══ Exercise input
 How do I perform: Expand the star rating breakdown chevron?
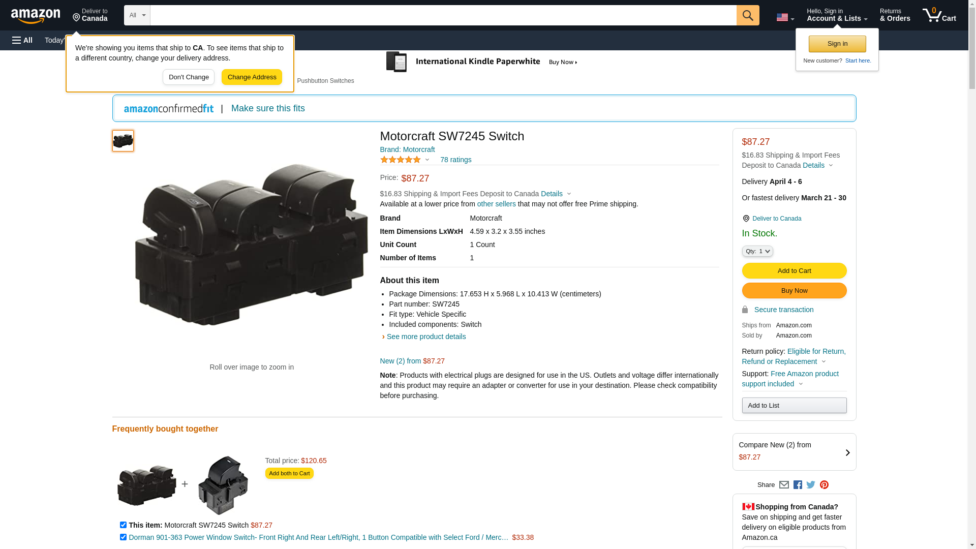[x=427, y=160]
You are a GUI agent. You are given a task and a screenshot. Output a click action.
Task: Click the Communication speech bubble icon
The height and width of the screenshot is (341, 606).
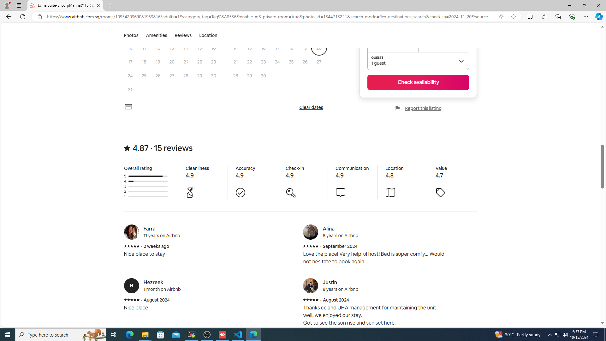[x=340, y=192]
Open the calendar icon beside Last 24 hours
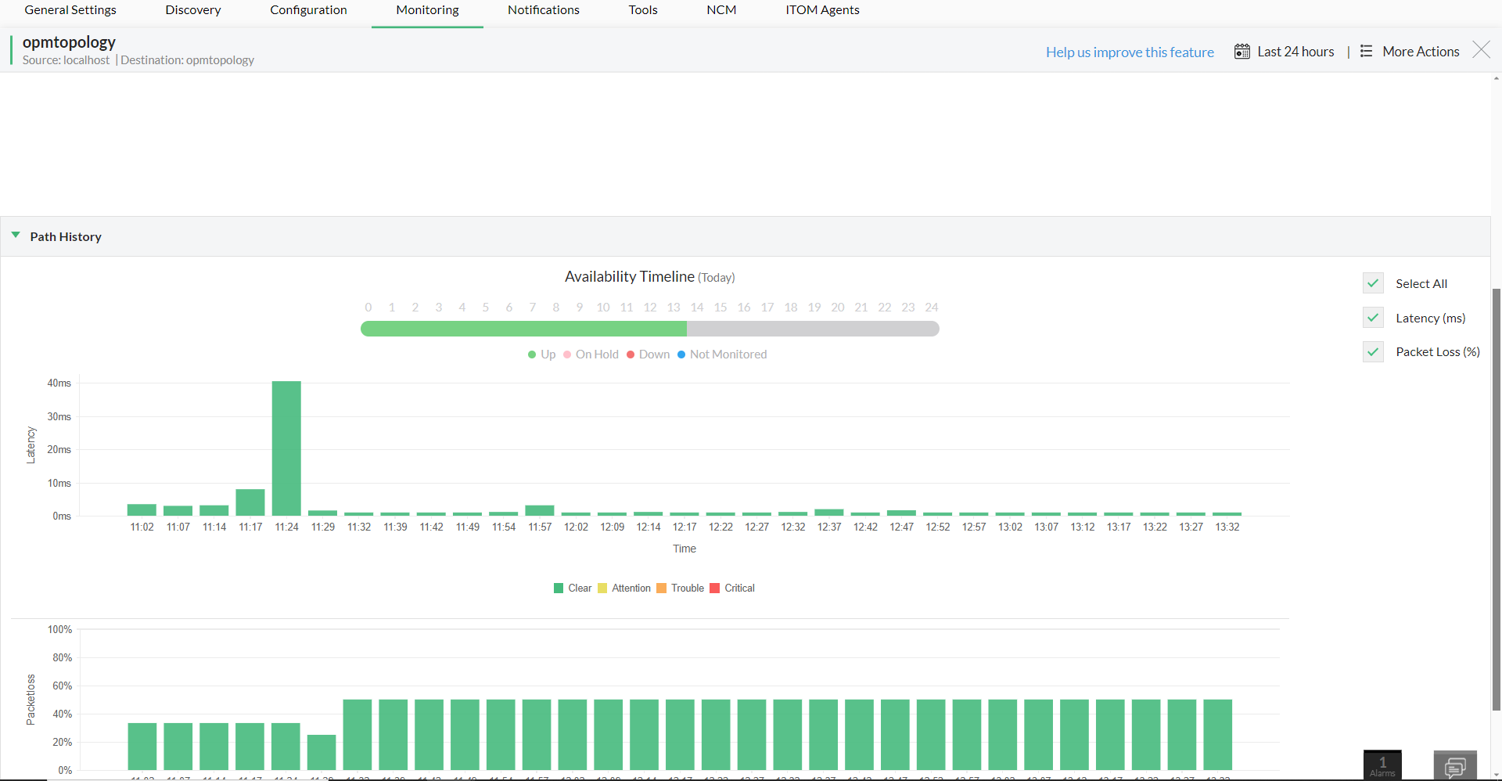 pos(1243,51)
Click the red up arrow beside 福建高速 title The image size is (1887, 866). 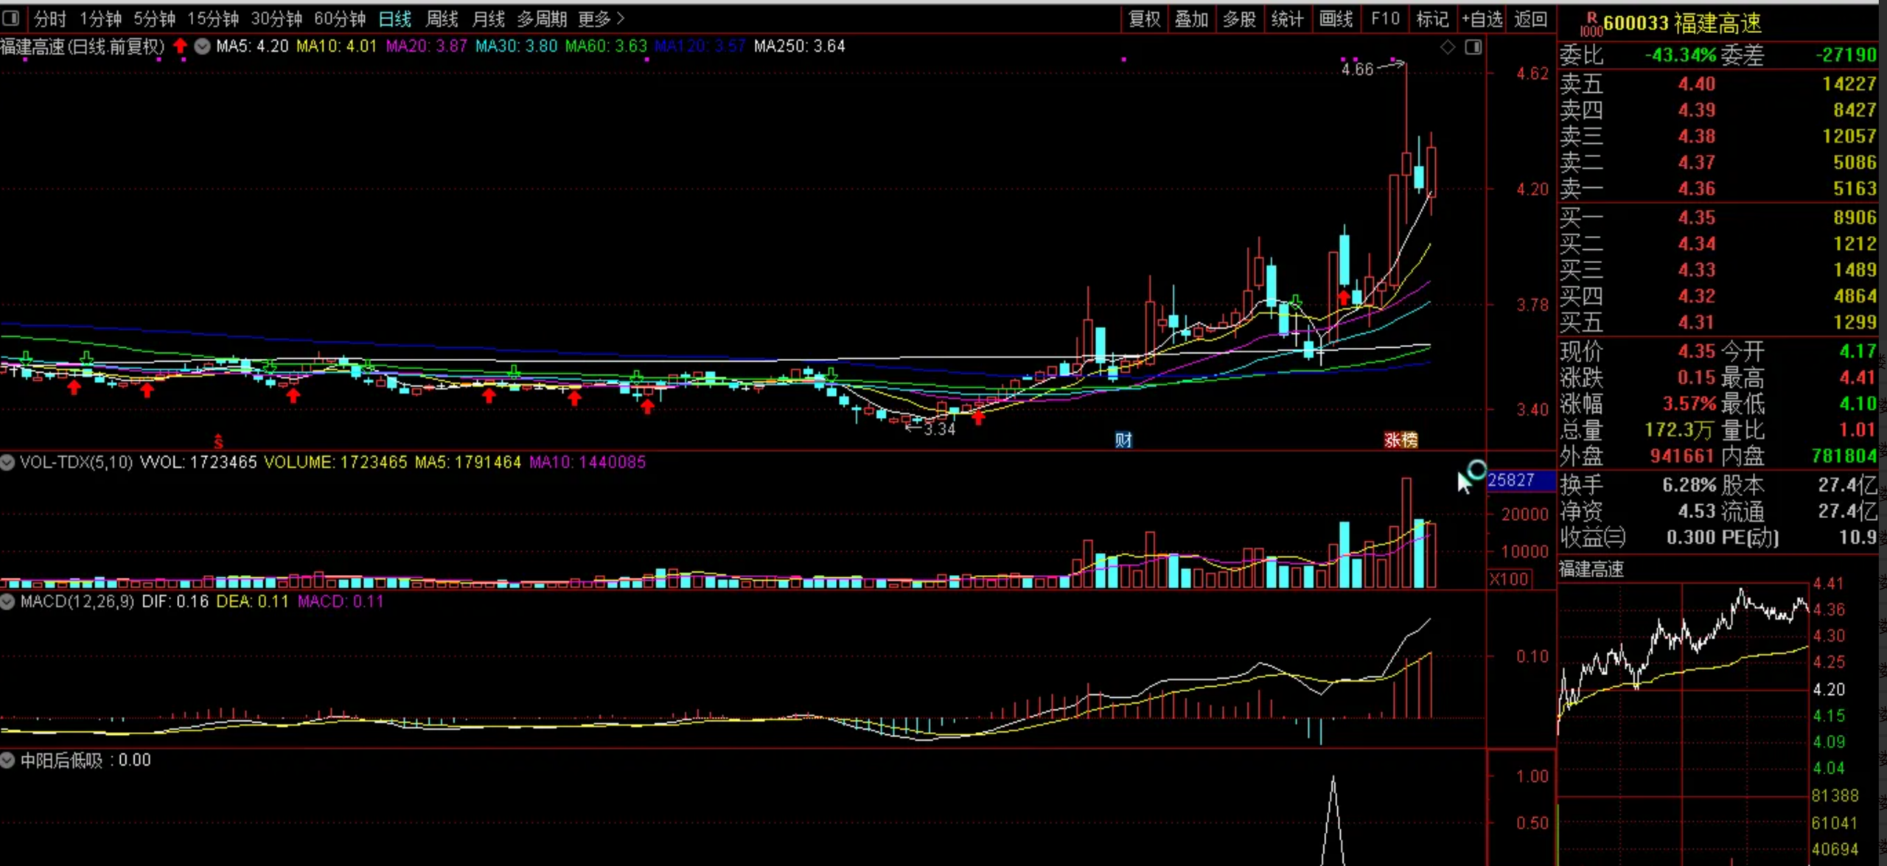180,46
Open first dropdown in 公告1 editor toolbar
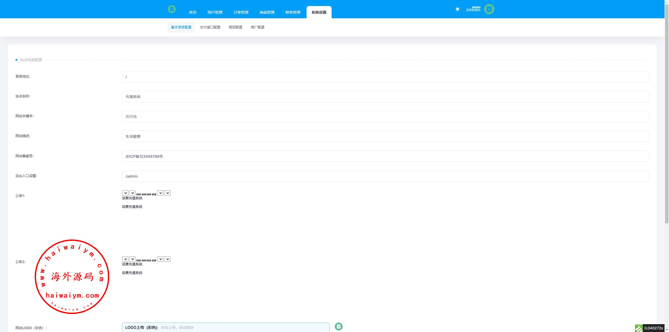Screen dimensions: 669x332 (125, 193)
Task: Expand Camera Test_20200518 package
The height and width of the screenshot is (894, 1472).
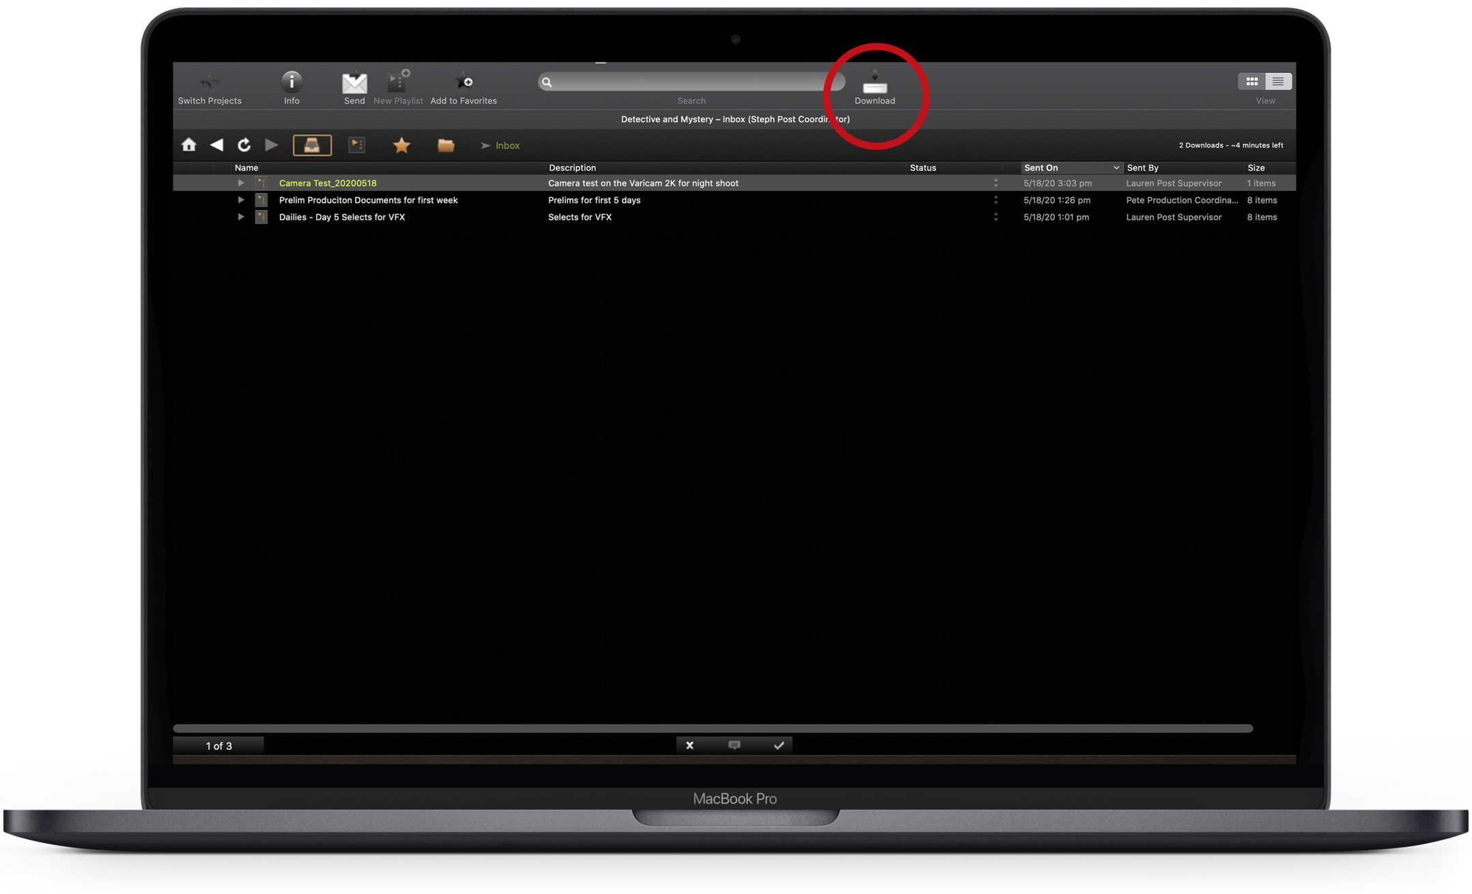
════
- Required action: Leaving every picture out, write out exactly the lines from the one that holds "Open first dropdown in 公告1 editor toolbar" through the end of the listing, both included.

- Exercise response:
Open first dropdown in 公告1 editor toolbar
Screen dimensions: 669x332 (125, 193)
Task: Expand Camera Test_20200518 package
The height and width of the screenshot is (894, 1472).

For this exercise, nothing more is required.